Hambacher Forst - 21. März 2013, 17.00 Uhr

Mit jeder Räumung wächst die Solidarität


Baumhaus mit zwei Waldbesetzern - Foto: © 2013 by Hubert Perschke

Auf ein Neues - Waldbesetzung im Hambacher Forst
Foto: © 2013 by Hubert Perschke

Zur Stunde dauern die polizeilichen Maßnahmen zur Beendigung des seit Montag abermals "besetzten" Waldes im Hambacher Forst noch an. Der Hambacher Forst, einst 5.500 Hektar groß, umfaßt derzeit noch rund eintausend Hektar, doch auch dieser Restwald ist in seinem Bestand gefährdet, um nicht zu sagen der Vernichtung preisgegeben, soll doch auch diese Fläche für den Hambacher Braunkohletagebau "genutzt" und damit zerstört werden. Seit vergangenem Jahr regt sich dagegen Widerstand. Der Wald, genauer gesagt ein zur Rodung vorgesehenes Teilstück nahe der Autobahnauffahrt Buir, war am 13. April vergangenen Jahres "besetzt" worden. Der den Braunkohletagebau betreibenden Eigentümer hatte zunächst nicht von der Möglichkeit Gebrauch gemacht, die ihm unliebsamen Aktivistinnen und Aktivisten von der Polizei räumen zu lassen - was sich im Herbst schlagartig änderte und bekanntlich in die längste Räumung mündete, bevor dann im Dezember mit den Rodungsarbeiten begonnen werden konnte, die durch eine Klage des BUND vorerst zum Erliegen gebracht werden konnten.

Unterdessen harrten die Waldbesetzerinnen und -besetzer in den weiteren Wintermonaten auf einem an den Wald angrenzenden, im Besitz eines Kerpener Bürgers befindlichen Wiesengrundstück aus, auf dem sie mehrere Bauwagen, Zelte, einen Küchenbereich und eine Hütte errichteten.
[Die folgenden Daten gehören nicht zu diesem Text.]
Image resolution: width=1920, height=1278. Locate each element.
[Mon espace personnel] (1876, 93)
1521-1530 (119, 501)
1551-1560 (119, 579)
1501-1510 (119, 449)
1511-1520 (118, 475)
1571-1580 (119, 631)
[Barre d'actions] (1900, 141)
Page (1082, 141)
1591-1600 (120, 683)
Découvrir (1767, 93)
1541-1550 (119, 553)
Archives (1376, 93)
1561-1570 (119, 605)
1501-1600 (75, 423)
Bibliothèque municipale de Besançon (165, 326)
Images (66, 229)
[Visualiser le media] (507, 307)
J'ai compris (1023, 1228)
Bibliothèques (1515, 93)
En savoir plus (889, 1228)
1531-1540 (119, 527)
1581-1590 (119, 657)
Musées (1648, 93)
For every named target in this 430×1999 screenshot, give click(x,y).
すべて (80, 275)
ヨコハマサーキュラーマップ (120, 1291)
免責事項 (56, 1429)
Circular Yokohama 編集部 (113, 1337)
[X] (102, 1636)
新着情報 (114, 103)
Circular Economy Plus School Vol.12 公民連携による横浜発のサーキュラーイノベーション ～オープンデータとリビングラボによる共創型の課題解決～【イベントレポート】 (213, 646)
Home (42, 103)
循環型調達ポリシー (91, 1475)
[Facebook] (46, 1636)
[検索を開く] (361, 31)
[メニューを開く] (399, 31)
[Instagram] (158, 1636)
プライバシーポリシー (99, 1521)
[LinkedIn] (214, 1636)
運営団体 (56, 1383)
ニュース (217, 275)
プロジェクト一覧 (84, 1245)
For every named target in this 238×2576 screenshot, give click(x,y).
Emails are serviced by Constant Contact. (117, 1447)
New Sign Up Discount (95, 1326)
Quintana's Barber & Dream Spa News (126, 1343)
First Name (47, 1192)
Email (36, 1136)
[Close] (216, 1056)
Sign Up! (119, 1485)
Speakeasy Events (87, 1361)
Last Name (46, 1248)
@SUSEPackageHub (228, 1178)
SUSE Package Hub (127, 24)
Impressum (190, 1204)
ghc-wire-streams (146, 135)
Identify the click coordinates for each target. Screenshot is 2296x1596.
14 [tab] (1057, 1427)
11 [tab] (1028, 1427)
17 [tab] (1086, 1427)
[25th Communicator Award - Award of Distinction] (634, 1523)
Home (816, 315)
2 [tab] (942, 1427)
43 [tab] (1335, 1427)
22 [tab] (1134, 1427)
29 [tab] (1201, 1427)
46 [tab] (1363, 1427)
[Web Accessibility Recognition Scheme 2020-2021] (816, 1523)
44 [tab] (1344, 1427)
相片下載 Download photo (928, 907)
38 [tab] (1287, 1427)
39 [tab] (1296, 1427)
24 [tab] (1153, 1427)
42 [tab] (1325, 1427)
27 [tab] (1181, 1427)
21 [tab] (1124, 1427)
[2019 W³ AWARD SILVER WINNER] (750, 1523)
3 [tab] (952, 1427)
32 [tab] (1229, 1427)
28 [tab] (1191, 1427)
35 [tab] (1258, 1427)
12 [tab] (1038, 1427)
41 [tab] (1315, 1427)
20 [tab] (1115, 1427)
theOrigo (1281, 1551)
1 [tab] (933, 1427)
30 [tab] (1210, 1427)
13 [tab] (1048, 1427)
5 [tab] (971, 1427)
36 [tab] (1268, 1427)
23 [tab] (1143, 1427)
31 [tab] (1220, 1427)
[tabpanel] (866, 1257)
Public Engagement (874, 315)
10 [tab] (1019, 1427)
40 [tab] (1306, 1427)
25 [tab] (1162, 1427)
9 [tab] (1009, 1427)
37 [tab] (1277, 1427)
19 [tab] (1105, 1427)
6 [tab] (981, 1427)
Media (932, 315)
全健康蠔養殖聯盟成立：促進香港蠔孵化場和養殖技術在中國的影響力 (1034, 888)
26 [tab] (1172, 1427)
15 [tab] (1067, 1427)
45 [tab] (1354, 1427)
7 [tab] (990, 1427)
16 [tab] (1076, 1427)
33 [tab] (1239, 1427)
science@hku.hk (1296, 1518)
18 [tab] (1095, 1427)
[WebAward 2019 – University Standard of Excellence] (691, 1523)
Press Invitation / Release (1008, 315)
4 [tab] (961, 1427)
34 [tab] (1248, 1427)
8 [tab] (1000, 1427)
Am Montagvormittag machten sie mit einer weiteren Besetzungsaktion inmitten des Hambacher Forstes erneut von sich reden und sorgten für Schlagzeilen in der regionalen Presse.

Da dem Besitzer des Wiesengrundstückes angekündigt worden war, daß ihm, möglicherweise unter Androhung weiterer Zwangsmaßnahmen, eine Ordnungsverfügung auferlegt wird, die ihn dazu zwingen soll, das Wiesencamp räumen zu lassen, mußten dessen Bewohnerinnen und Bewohner mit einer polizeilichen Räumung rechnen, zumal die Behörde, sollte der Eigentümer sich weiterhin weigern, die Räumung ersatzweise selbst veranlassen könnten. Josef Kreutzer, Pressesprecher des Kreises Düren, hat nach Angaben der Aachener Zeitung am Dienstag auf Nachfragen der Zeitung erklärt, daß dem Wiesenbesitzer eine solche Ordnungsverfügung mit einer Frist, innerhalb derer die Räumung zu erfolgen habe, noch bis Ende dieser Woche zugehen werde. [1]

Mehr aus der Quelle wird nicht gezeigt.